Task details
A verbatim copy of each record is required.

Data

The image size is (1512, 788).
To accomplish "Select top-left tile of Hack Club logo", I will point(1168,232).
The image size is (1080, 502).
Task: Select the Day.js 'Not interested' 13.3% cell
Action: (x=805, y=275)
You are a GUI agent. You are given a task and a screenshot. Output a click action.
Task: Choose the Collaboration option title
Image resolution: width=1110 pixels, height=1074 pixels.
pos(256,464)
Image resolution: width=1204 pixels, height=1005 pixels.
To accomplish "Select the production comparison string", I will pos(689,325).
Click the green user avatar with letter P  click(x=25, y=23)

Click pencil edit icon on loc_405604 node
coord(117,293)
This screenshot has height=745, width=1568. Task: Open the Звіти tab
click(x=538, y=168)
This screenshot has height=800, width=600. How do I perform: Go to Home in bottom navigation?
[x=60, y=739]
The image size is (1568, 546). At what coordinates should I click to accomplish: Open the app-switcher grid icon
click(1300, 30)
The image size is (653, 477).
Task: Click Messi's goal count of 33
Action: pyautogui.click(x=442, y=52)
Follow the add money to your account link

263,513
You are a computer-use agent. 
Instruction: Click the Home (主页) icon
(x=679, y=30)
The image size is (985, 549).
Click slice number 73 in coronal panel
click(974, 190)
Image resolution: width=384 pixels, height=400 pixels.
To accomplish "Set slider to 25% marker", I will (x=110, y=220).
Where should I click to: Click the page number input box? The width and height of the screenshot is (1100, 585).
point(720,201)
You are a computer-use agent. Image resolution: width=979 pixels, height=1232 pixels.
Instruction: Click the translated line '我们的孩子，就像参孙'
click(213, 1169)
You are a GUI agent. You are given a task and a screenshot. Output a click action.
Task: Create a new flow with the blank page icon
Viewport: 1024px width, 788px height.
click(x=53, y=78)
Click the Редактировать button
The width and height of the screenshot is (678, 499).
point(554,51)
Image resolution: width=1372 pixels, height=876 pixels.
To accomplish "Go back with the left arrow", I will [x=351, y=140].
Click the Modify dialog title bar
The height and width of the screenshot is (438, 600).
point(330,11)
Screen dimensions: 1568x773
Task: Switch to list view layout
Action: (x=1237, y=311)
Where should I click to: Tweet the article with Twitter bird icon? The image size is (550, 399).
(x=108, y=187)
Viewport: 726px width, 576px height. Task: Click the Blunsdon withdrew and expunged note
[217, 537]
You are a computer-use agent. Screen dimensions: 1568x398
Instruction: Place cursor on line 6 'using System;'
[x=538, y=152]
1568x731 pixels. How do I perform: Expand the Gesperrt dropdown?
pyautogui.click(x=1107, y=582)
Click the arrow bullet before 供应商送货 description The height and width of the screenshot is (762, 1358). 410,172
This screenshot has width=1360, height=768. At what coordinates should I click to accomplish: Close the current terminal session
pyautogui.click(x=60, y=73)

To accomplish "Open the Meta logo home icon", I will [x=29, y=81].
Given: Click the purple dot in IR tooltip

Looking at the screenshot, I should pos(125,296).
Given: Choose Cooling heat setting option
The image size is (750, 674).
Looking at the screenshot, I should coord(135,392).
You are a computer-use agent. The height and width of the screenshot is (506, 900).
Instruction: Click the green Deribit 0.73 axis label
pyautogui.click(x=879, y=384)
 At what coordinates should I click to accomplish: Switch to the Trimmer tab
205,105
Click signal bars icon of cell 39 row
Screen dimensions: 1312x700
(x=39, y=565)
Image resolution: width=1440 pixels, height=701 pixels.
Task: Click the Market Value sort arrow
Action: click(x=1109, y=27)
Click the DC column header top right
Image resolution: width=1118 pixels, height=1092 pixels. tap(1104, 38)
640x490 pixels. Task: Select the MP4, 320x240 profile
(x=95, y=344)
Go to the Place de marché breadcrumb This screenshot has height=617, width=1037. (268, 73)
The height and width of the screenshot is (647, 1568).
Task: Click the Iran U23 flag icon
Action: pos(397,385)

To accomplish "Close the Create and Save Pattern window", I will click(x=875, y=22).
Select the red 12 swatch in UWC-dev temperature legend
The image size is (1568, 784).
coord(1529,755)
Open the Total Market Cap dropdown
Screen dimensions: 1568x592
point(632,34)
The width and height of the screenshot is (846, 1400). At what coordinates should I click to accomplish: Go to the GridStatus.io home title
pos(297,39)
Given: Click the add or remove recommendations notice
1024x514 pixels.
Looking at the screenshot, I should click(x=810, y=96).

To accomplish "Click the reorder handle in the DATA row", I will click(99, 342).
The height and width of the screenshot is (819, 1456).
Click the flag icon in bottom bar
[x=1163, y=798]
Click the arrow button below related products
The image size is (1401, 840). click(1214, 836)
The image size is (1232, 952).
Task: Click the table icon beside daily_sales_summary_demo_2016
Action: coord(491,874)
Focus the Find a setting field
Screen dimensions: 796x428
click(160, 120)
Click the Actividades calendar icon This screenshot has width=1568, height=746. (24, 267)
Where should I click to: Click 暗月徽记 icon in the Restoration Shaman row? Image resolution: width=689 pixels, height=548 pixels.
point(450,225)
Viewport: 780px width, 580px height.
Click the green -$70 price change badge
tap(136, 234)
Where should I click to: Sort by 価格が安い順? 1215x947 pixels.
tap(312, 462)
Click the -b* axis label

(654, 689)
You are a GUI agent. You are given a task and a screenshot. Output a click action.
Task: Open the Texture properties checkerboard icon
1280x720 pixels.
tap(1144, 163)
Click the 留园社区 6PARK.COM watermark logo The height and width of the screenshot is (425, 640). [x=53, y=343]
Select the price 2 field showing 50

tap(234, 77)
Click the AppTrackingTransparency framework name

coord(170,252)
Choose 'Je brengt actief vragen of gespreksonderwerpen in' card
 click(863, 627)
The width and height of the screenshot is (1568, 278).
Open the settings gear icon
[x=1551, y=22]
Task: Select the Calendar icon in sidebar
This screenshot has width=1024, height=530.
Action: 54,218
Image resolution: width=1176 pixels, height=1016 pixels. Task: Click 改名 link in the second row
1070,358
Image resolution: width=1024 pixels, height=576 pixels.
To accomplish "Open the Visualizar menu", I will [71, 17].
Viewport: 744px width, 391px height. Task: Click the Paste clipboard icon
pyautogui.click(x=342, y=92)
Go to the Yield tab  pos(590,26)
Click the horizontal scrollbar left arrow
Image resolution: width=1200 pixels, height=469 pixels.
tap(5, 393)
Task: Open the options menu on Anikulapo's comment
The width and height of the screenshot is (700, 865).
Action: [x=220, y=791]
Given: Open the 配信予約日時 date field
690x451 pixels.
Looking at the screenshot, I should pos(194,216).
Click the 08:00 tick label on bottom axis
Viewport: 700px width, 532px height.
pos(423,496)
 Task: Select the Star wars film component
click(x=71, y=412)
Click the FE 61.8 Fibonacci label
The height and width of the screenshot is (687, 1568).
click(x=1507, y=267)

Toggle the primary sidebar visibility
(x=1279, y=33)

The answer
The image size is (1512, 788).
To accomplish "Select top-left tile of Hack Club logo", I will point(1168,232).
The image size is (1080, 502).
Task: Select the Day.js 'Not interested' 13.3% cell
Action: (x=805, y=275)
You are a GUI agent. You are given a task and a screenshot. Output a click action.
Task: Choose the Collaboration option title
Image resolution: width=1110 pixels, height=1074 pixels.
pos(256,464)
Image resolution: width=1204 pixels, height=1005 pixels.
To accomplish "Select the production comparison string", I will pos(689,325).
Click the green user avatar with letter P  click(x=25, y=23)

Click pencil edit icon on loc_405604 node
coord(117,293)
This screenshot has height=745, width=1568. Task: Open the Звіти tab
click(x=538, y=168)
This screenshot has height=800, width=600. How do I perform: Go to Home in bottom navigation?
[x=60, y=739]
The image size is (1568, 546). At what coordinates should I click to accomplish: Open the app-switcher grid icon
click(1300, 30)
The image size is (653, 477).
Task: Click Messi's goal count of 33
Action: pyautogui.click(x=442, y=52)
Follow the add money to your account link

263,513
You are a computer-use agent. 
Instruction: Click the Home (主页) icon
(x=679, y=30)
The image size is (985, 549).
Click slice number 73 in coronal panel
click(974, 190)
Image resolution: width=384 pixels, height=400 pixels.
To accomplish "Set slider to 25% marker", I will (x=110, y=220).
Where should I click to: Click the page number input box? The width and height of the screenshot is (1100, 585).
point(720,201)
You are a computer-use agent. Image resolution: width=979 pixels, height=1232 pixels.
Instruction: Click the translated line '我们的孩子，就像参孙'
click(213, 1169)
You are a GUI agent. You are given a task and a screenshot. Output a click action.
Task: Create a new flow with the blank page icon
Viewport: 1024px width, 788px height.
click(x=53, y=78)
Click the Редактировать button
The width and height of the screenshot is (678, 499).
point(554,51)
Image resolution: width=1372 pixels, height=876 pixels.
To accomplish "Go back with the left arrow", I will [x=351, y=140].
Click the Modify dialog title bar
The height and width of the screenshot is (438, 600).
point(330,11)
Screen dimensions: 1568x773
Task: Switch to list view layout
Action: (x=1237, y=311)
Where should I click to: Tweet the article with Twitter bird icon? The image size is (550, 399).
(x=108, y=187)
Viewport: 726px width, 576px height. Task: Click the Blunsdon withdrew and expunged note
[217, 537]
You are a computer-use agent. Screen dimensions: 1568x398
Instruction: Place cursor on line 6 'using System;'
[x=538, y=152]
1568x731 pixels. How do I perform: Expand the Gesperrt dropdown?
pyautogui.click(x=1107, y=582)
Click the arrow bullet before 供应商送货 description The height and width of the screenshot is (762, 1358). 410,172
This screenshot has width=1360, height=768. At what coordinates should I click to accomplish: Close the current terminal session
pyautogui.click(x=60, y=73)

To accomplish "Open the Meta logo home icon", I will [x=29, y=81].
Given: Click the purple dot in IR tooltip

Looking at the screenshot, I should pos(125,296).
Given: Choose Cooling heat setting option
The image size is (750, 674).
Looking at the screenshot, I should coord(135,392).
You are a computer-use agent. The height and width of the screenshot is (506, 900).
Instruction: Click the green Deribit 0.73 axis label
pyautogui.click(x=879, y=384)
 At what coordinates should I click to accomplish: Switch to the Trimmer tab
205,105
Click signal bars icon of cell 39 row
Screen dimensions: 1312x700
(x=39, y=565)
Image resolution: width=1440 pixels, height=701 pixels.
Task: Click the Market Value sort arrow
Action: click(x=1109, y=27)
Click the DC column header top right
Image resolution: width=1118 pixels, height=1092 pixels. tap(1104, 38)
640x490 pixels. Task: Select the MP4, 320x240 profile
(x=95, y=344)
Go to the Place de marché breadcrumb This screenshot has height=617, width=1037. (268, 73)
The height and width of the screenshot is (647, 1568).
Task: Click the Iran U23 flag icon
Action: pos(397,385)

To accomplish "Close the Create and Save Pattern window", I will click(x=875, y=22).
Select the red 12 swatch in UWC-dev temperature legend
The image size is (1568, 784).
coord(1529,755)
Open the Total Market Cap dropdown
Screen dimensions: 1568x592
point(632,34)
The width and height of the screenshot is (846, 1400). At what coordinates should I click to accomplish: Go to the GridStatus.io home title
pos(297,39)
Given: Click the add or remove recommendations notice
1024x514 pixels.
Looking at the screenshot, I should click(x=810, y=96).

To accomplish "Click the reorder handle in the DATA row", I will click(99, 342).
The height and width of the screenshot is (819, 1456).
Click the flag icon in bottom bar
[x=1163, y=798]
Click the arrow button below related products
The image size is (1401, 840). click(1214, 836)
The image size is (1232, 952).
Task: Click the table icon beside daily_sales_summary_demo_2016
Action: coord(491,874)
Focus the Find a setting field
Screen dimensions: 796x428
click(160, 120)
Click the Actividades calendar icon This screenshot has width=1568, height=746. (24, 267)
Where should I click to: Click 暗月徽记 icon in the Restoration Shaman row? Image resolution: width=689 pixels, height=548 pixels.
point(450,225)
Viewport: 780px width, 580px height.
Click the green -$70 price change badge
tap(136, 234)
Where should I click to: Sort by 価格が安い順? 1215x947 pixels.
tap(312, 462)
Click the -b* axis label

(654, 689)
You are a GUI agent. You are given a task and a screenshot. Output a click action.
Task: Open the Texture properties checkerboard icon
1280x720 pixels.
tap(1144, 163)
Click the 留园社区 6PARK.COM watermark logo The height and width of the screenshot is (425, 640). [x=53, y=343]
Select the price 2 field showing 50

tap(234, 77)
Click the AppTrackingTransparency framework name

coord(170,252)
Choose 'Je brengt actief vragen of gespreksonderwerpen in' card
 click(863, 627)
The width and height of the screenshot is (1568, 278).
Open the settings gear icon
[x=1551, y=22]
Task: Select the Calendar icon in sidebar
This screenshot has width=1024, height=530.
Action: 54,218
Image resolution: width=1176 pixels, height=1016 pixels. Task: Click 改名 link in the second row
1070,358
Image resolution: width=1024 pixels, height=576 pixels.
To accomplish "Open the Visualizar menu", I will [71, 17].
Viewport: 744px width, 391px height. Task: Click the Paste clipboard icon
pyautogui.click(x=342, y=92)
Go to the Yield tab  pos(590,26)
Click the horizontal scrollbar left arrow
Image resolution: width=1200 pixels, height=469 pixels.
tap(5, 393)
Task: Open the options menu on Anikulapo's comment
The width and height of the screenshot is (700, 865).
Action: [x=220, y=791]
Given: Open the 配信予約日時 date field
690x451 pixels.
Looking at the screenshot, I should pos(194,216).
Click the 08:00 tick label on bottom axis
Viewport: 700px width, 532px height.
pos(423,496)
 Task: Select the Star wars film component
click(x=71, y=412)
Click the FE 61.8 Fibonacci label
The height and width of the screenshot is (687, 1568).
click(x=1507, y=267)

Toggle the primary sidebar visibility
(x=1279, y=33)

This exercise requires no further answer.